**Records for the exercise**:
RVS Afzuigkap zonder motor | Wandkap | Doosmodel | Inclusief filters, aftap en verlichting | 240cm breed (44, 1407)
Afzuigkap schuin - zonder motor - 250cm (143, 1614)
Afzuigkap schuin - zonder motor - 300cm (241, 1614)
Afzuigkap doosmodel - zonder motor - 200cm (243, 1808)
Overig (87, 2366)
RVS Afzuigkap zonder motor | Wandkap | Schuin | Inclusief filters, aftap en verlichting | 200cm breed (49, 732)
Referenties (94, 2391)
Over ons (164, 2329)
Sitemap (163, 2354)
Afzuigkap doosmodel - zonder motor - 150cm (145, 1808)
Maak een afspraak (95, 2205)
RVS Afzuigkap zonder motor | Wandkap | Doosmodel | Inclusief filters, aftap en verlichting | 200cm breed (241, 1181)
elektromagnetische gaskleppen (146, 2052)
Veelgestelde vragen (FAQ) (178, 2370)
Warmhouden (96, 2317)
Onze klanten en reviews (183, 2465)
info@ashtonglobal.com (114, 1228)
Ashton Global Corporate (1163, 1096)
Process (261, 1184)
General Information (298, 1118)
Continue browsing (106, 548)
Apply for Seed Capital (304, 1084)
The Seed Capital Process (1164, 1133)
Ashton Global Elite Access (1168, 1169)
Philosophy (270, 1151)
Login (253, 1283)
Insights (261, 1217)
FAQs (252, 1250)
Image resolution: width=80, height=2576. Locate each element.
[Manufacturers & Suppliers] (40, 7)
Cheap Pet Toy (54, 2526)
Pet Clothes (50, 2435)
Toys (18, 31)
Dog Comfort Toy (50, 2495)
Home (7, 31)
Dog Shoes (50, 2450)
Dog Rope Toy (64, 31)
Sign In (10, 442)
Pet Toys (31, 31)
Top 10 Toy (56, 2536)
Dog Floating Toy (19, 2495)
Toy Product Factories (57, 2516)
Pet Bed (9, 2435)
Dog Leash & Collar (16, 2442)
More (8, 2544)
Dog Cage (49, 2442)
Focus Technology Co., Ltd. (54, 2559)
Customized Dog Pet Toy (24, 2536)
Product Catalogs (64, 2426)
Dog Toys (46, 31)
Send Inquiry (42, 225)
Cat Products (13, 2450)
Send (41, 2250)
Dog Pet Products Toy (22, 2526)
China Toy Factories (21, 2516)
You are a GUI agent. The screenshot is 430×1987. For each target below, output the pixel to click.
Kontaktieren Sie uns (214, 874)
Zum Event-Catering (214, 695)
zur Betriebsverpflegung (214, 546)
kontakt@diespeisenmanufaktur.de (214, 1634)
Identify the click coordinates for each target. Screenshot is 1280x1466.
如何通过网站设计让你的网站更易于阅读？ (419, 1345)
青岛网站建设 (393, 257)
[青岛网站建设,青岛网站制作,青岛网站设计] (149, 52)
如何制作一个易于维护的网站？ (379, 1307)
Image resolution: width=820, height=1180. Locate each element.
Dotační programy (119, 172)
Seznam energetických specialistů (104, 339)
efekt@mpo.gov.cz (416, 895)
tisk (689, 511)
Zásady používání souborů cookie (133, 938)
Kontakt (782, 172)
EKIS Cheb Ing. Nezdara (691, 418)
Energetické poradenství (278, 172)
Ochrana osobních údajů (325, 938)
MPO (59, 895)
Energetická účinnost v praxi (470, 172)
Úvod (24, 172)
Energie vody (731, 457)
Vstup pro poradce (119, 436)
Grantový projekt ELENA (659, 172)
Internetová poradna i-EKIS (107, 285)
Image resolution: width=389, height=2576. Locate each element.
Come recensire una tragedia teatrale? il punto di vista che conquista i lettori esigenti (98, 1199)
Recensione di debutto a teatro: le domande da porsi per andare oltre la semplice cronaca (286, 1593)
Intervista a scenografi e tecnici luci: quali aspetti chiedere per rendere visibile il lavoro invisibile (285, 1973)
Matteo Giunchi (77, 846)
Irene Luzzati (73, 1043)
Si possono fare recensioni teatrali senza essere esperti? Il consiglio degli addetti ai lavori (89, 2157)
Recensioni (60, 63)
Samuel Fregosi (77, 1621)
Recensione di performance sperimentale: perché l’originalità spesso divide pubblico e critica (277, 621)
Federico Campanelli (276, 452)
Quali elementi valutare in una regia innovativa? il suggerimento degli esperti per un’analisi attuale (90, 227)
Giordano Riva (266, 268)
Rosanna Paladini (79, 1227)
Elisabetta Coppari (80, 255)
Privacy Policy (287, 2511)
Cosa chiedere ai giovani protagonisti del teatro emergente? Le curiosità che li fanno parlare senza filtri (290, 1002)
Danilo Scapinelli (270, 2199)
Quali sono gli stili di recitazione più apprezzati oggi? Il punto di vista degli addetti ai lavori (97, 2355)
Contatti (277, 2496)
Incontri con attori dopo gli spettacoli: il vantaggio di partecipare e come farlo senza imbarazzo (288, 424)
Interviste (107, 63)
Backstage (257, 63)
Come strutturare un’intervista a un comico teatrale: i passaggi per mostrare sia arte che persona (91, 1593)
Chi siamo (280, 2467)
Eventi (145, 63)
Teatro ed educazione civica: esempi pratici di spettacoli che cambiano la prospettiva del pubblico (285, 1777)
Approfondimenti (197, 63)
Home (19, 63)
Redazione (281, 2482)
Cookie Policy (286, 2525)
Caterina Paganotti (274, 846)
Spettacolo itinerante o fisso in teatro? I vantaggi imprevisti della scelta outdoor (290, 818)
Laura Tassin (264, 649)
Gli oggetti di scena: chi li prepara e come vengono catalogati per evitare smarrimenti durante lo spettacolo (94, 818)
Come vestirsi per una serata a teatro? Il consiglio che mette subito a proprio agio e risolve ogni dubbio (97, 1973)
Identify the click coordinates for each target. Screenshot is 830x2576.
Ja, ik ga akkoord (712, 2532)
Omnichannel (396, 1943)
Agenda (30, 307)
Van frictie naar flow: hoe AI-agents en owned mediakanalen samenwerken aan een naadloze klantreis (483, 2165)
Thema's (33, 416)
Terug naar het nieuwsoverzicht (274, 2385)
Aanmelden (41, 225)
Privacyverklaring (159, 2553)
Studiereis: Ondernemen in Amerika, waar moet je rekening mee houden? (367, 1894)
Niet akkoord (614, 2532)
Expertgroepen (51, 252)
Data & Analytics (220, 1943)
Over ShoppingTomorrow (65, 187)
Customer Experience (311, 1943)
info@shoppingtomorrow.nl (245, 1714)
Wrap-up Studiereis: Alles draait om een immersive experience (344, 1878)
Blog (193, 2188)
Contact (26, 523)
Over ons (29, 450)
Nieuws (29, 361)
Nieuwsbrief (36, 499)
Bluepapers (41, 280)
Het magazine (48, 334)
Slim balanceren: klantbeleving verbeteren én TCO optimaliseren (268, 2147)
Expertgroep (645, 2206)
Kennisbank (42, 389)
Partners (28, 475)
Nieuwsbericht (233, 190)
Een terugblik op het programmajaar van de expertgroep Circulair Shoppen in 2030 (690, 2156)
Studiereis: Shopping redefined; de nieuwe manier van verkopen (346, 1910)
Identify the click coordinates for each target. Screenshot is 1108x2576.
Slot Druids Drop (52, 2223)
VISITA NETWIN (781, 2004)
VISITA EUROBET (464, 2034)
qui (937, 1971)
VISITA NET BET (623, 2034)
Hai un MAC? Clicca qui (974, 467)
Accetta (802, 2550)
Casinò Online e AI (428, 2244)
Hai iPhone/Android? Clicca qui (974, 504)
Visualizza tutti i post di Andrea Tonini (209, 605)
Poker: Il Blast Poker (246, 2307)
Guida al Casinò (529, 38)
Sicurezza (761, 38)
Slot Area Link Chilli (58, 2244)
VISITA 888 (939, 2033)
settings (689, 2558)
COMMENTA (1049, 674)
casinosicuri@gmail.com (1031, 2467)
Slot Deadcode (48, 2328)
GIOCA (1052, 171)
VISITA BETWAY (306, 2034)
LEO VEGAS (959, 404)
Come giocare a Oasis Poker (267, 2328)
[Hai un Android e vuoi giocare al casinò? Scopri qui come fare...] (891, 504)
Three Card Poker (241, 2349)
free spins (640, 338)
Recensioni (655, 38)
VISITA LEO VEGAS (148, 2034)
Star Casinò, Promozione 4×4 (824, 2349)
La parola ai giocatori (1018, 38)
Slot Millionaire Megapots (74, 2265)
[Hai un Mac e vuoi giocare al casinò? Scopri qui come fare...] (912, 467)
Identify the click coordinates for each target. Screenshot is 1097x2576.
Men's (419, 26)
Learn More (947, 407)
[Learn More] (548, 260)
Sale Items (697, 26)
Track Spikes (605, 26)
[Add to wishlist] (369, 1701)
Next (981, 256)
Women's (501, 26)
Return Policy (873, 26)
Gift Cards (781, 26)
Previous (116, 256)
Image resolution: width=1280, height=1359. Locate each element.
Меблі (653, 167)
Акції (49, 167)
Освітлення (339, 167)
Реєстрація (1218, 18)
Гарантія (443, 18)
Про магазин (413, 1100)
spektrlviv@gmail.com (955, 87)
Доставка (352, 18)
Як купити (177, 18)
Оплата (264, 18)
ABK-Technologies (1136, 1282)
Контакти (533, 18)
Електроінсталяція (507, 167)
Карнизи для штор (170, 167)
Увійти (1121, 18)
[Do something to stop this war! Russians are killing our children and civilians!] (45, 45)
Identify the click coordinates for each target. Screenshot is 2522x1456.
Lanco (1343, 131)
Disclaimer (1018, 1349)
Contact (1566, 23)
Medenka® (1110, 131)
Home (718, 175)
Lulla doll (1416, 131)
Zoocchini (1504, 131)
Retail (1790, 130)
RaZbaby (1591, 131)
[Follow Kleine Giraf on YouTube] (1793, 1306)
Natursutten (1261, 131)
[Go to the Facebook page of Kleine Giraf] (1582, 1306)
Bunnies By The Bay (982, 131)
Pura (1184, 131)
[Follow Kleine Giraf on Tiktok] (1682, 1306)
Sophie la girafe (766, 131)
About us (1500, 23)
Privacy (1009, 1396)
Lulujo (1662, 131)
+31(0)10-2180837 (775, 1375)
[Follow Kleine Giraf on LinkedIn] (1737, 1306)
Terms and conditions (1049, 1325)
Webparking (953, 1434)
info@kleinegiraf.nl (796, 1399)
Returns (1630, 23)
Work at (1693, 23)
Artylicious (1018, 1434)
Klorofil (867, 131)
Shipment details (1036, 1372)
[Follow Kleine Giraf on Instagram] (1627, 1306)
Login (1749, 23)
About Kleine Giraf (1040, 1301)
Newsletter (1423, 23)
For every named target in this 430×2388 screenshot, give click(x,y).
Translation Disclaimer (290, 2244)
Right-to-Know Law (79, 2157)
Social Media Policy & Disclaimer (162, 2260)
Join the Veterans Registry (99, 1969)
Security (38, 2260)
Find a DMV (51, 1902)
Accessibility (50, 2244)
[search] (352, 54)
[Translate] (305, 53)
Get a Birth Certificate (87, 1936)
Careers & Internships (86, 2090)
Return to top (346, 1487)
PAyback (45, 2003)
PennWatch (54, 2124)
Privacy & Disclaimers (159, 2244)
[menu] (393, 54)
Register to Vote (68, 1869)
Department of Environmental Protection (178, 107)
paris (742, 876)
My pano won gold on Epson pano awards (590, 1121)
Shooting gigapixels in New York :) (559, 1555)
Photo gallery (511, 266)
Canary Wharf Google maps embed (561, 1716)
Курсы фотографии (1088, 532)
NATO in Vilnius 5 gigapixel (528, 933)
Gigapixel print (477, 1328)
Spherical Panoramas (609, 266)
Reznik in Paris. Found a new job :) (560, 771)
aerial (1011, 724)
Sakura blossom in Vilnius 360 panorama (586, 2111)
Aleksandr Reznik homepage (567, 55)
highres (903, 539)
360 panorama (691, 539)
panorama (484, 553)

**Work required**: Please output exactly the lines between the one holding "Bluepapers (41, 280)" and the one holding "Een terugblik op" in the records above, inclusive, and nothing more.

**Response for this exercise**:
Bluepapers (41, 280)
Het magazine (48, 334)
Slim balanceren: klantbeleving verbeteren én TCO optimaliseren (268, 2147)
Expertgroep (645, 2206)
Kennisbank (42, 389)
Partners (28, 475)
Nieuwsbericht (233, 190)
Een terugblik op het programmajaar van de expertgroep Circulair Shoppen in 2030 (690, 2156)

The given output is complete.